━━ Seitenauszug

Darum könnte die Ablehnung der Todesstrafe etwa so formuliert werden:
Es hat sich gezeigt, daß im modernen Staat die pflichtgemäße Verteidigung der Bürger ebensosehr ohne die Todesstrafe garantiert werden kann wie mit ihr. Da sie somit nicht dazu beiträgt, das Gemeinwohl bewahren, ist es unter diesen Gegebenheiten nicht zu rechtfertigen, einen Menschen zur Strafe zu töten; statt dessen gilt es, sein Leben zu bewahren, damit er umkehre und seine Seele gerettet werde.
Natürlich wäre dies keine absolute Lehre der Kirche, sondern sie hinge ab von den Erkenntnissen der säkularen Wissenschaft. Aber solche Erkenntnisse können durchaus moralisch verbindlich sein. Daß etwa chirurgische Instrumente sterilisiert werden müssen, ist eine rein weltliche Erkenntnis; nichtsdestoweniger aber lüde ein Chirurg, der sie nicht beachtet, schwere Schuld auf sich.
Allerdings unterliegt solche Erkenntnis der Beurteilung durch die weltliche Wissenschaft, kann nicht kirchlich festgeschrieben werden.
Doch argumentiert der neue Paragraph ganz anders: daß nämlich «die Todesstrafe unzulässig ist, weil sie gegen die Unantastbarkeit und Würde der Person verstößt». Nun hat die Unantastbarkeit der Person ihre Grenzen; würde sie absolut gesetzt, so wäre auch Notwehr verboten. Und daß die Todesstrafe die Würde des Menschen verletzte, ist eine Ansicht, die schon längere Zeit in weltlichen Publikationen verbreitet ist, doch begründet ist sie nicht: der Würde des Menschen entspricht es durchaus, ihm die Verantwortung für sein Tun beizumessen.
«Wir stehen hier vor keinerlei Widerspruch zu früheren Lehraussagen, denn die Verteidigung der Würde des menschlichen Lebens von der Empfängnis bis zum natürlichen Tod hat in der kirchlichen Lehre stets eine eindeutige und maßgebende Stimme gefunden», sagte Franziskus I. in jener Ansprache. Doch der Differenzierung der «Verteidigung der Würde des menschlichen Lebens», wie sie etwa beim heiligen Thomas zu finden ist (es geht ja nicht nur um das Leben des Täters) stellt Franziskus I. nur «das veränderte Bewußtsein im Volke Gottes» gegenüber – dieses Argument nun droht dem Zeitgeist Tür und Tor zu öffnen. Das Glaubenswissen des gläubigen Volkes ist ein hohes Gut der Kirche; doch seine Aufgabe ist, zu bewahren, was ihm überliefert ist (Jud. 3; II. Tim. 1, 13 f.). Einem Bewußtsein im Volk, das sich verändert, kommt keinerlei geistliche Autorität zu.

━━━━

### Aufgabenstellung
Setze bitte den Auszug über die Todesstrafe nach seinem letzten Satz fort.

━━ Gesammeltes Material

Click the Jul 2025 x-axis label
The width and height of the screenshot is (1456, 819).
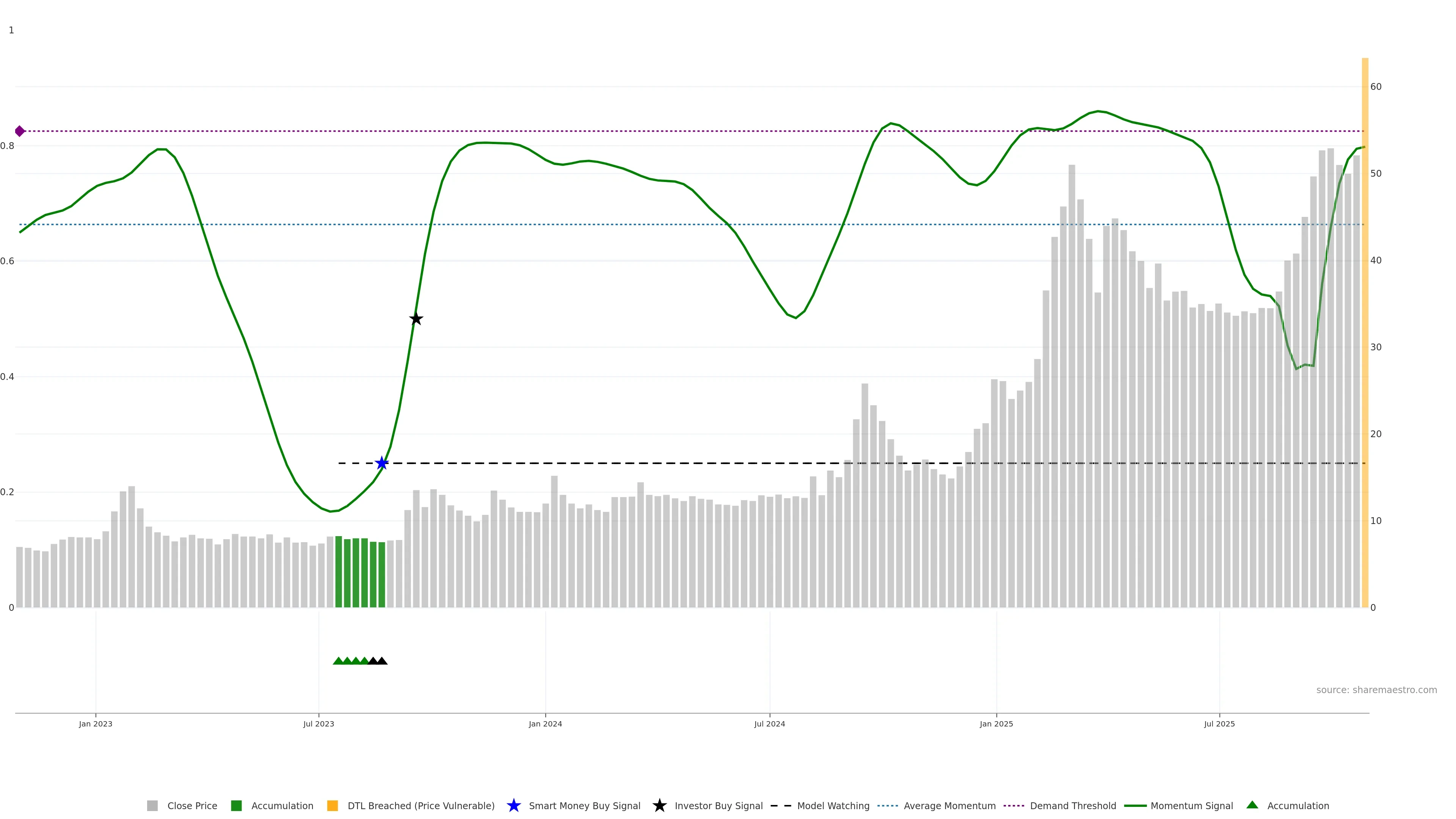(1219, 723)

━━━━

### Lösung der Aufgabe
Unbehagen bereitet es, wenn Franziskus I. den heiligen Vinzenz von Lérins zitiert: «Aber vielleicht sagt jemand: Wird es also in der Kirche Christi keinen Fortschritt der Religion geben? Gewiß soll es einen geben, sogar einen recht großen. Denn wer wäre gegen die Menschen so neidisch und gegen Gott so feindselig, daß er das zu verhindern suchte?» (Commonitorium, 23.1: «Sed forsitan dicit aliquis : Nullusne ergo in ecclesia Christi profectus habebitur religionis? Habeatur plane et maximus. Nam quis ille est tam inuidus hominibus, tam exosus deo, qui istud prohibere conetur?») Er übergeht hier, wie der heilige Vinzenz fortfährt: «Sed ita tamen, ut uere profectus sit ille fidei, non permutatio. Siquidem ad profectum pertinet ut in semetipsum unaquaeque res amplificetur, ad permutationem uero ut aliquid ex alio in aliud transuertatur. Crescat igitur oportet et multum uehementerque proficiat tam singulorum quam omnium ... intellegentia scientia sapientia, sed in suo dumtaxat genere, in eodem scilicet dogmate, eodem sensu eademque sententia – Allein es muß in Wahrheit ein Fortschritt im Glauben sein, keine Veränderung. Zum Fortschritt gehört nämlich, daß etwas in sich selbst zunehme, zur Veränderung aber, daß etwas aus dem einen sich in ein anderes verwandle. Wachsen also und kräftig zunehmen soll sowohl bei den einzelnen als bei allen ... die Einsicht, das Wissen und die Weisheit, aber lediglich in der eigenen Art, nämlich in derselben Lehre, in demselben Sinne und in derselben Bedeutung.»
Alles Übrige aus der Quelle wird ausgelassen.